Afinal, ele foi membro da Den norske legion (Legião Norueguesa), uma unidade militar na Noruega subordinada à Waffen-SS. Ou seja, Cranner lutou como aliado dos Nacional Socialistas Alemães. Essa unidade foi criada após o ataque da Alemanha contra a União Soviética, em 1941, que rompeu o Pacto entre os Soviéticos e Nazistas. Um partido nacionalista da Noruega, juntamente com lideranças da Alemanha (como Josef Terboven, que depois seria líder supremo da Noruega ocupada pelos nazistas), convocaram noruegueses para a luta direta na Frente Oriental da guerra (palco de guerra que atravessava a Europa Central e Oriental, criada depois do rompimento do Pacto Nazi-Soviético). 

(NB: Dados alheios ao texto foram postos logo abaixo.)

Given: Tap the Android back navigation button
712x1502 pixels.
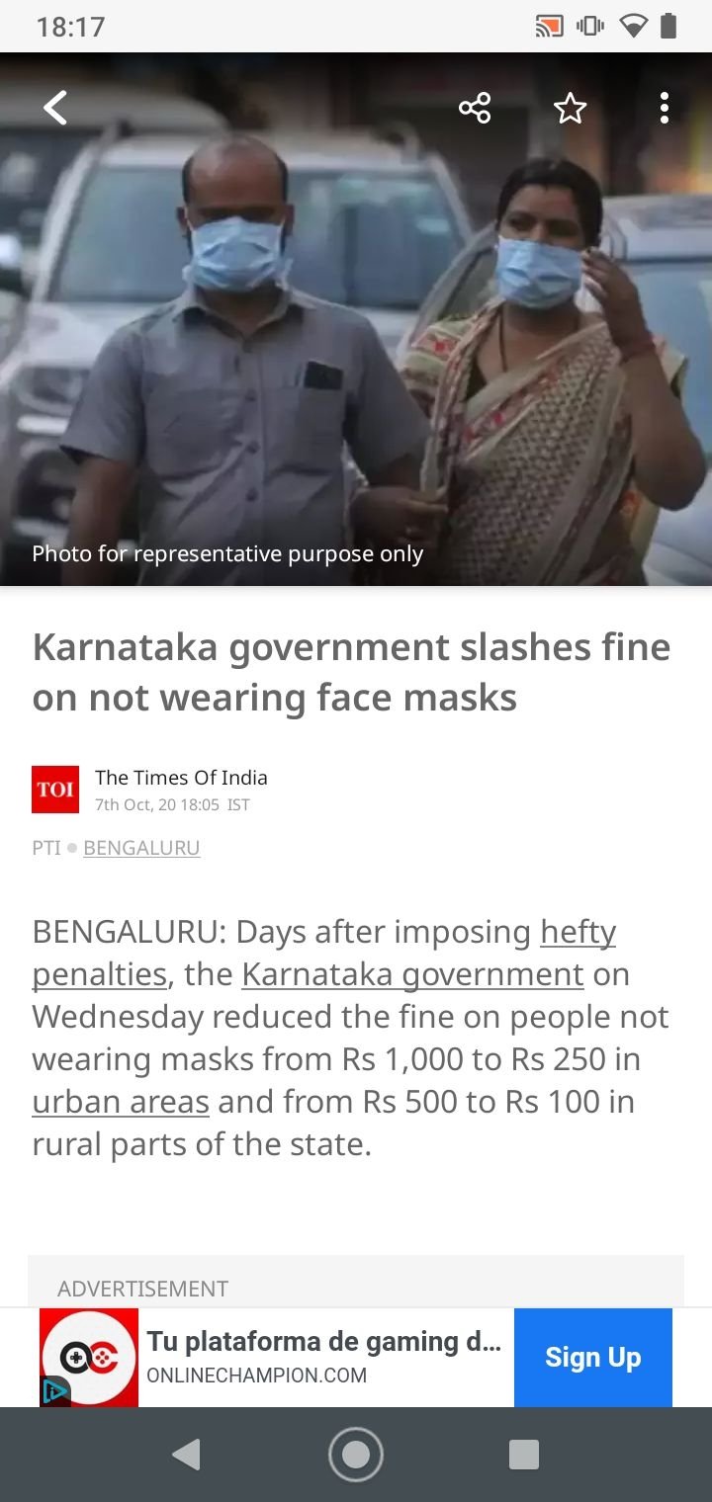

Essa Legião foi finalizada apenas em 1943. No ano seguinte, Birger Cranner publica seu livro livro que unia experiências na guerra e o talento do desenho.

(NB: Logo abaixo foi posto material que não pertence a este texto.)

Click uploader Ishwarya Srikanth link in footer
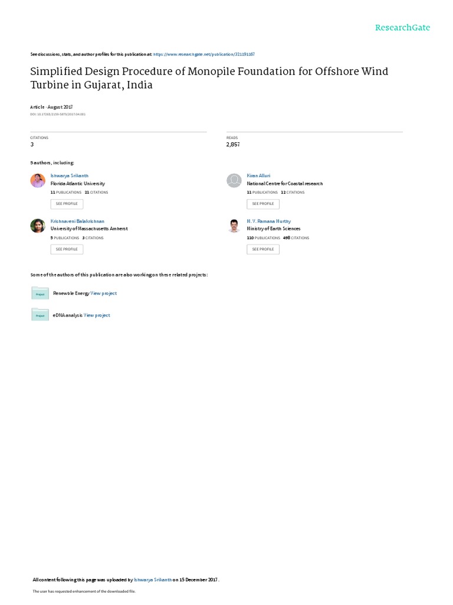Viewport: 453px width, 605px height. [x=153, y=580]
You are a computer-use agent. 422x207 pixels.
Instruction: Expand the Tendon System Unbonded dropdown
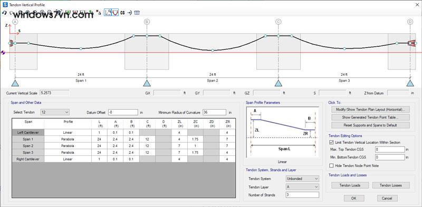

Em 1944, Cranner publicou um livro descrito como relatos do fronte de guerra, humorístico e de caricaturas. Infelizmente não consegui acesso a ele para observar o conteúdo, apenas a capa em uma resolução muito ruim. O livro é intitulado "Kjære mamma: tegninger fra soldatlivet i leiren og ved fronten" (Querida mãe: desenhos da vida do soldado no acampamento e na frente de batalha).

Pouco consegui saber da morte desse artista. Descobri apenas que ocorreu em 1945. Vi sugestões de que ele pode ter sido executado por traição, logo no início do período pós guerra. Li informações de que ele teria trabalhado como cozinheiro. Difícil ter certeza, pois as fontes são muito escassas.

A maior dúvida que fiquei sobre Cranner foi a respeito de suas visões de mundo. Afinal, lutou como parceiro dos nazistas e desenhou propagandas em favor do alistamento de noruegueses na Legião  Norueguesa. No entanto, sabemos que o palco de guerra em algumas regiões envolveu complexas questões existenciais e de horizontes de expectativa (pensar qual futuro seria menos pior). O caso da Finlândia é o mais significativo, em que até mesmo soldados judeus colaboraram com a Waffen-SS em algumas frentes de batalha, lutando contra em outras frentes. 

O mundo é mais complicado do que 2+2. Justamente por isso fiquei refletindo se Birger Cranner era apenas mais um que de fato concordava com a visão racial e metafísica dos nazistas ou tinha mais camadas em sua visão de mundo. 

Caso nazista convicto, suas ilustrações natalinas funcionam para exibir, uma vez mais, como a mente humana que produz sensibilidade artística pode ser aquela que concorda com o grotesco no mundo material. 

Uma mente é sempre mais complexa do que parece. Digo que essa é a palavra que eu usaria para descrever a história natural e humana: Complexa.